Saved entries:
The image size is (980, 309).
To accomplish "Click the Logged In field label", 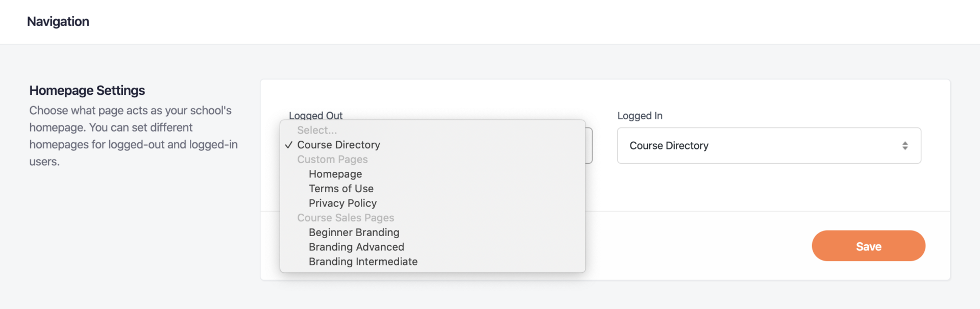I will [x=640, y=116].
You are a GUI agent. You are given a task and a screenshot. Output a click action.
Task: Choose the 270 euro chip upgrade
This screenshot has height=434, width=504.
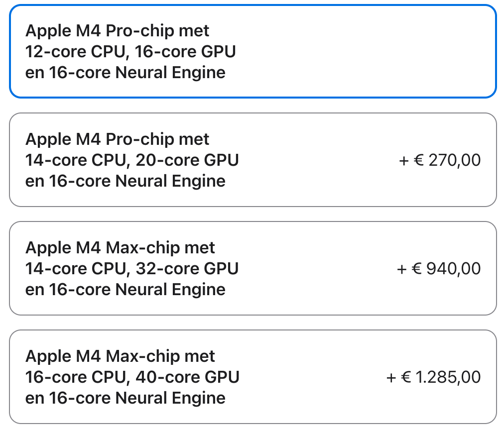pos(253,160)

▶ _EXERCISE AIM_:
Pictures must be left out. Repeat exactly the lines from the one containing "You are a GUI" through the final line of the data.

▶ _RESULT OF THE EXERCISE_:
You are a GUI agent. You are given a task and a screenshot. Output a click action.
Task: Choose the 270 euro chip upgrade
This screenshot has height=434, width=504.
pos(253,160)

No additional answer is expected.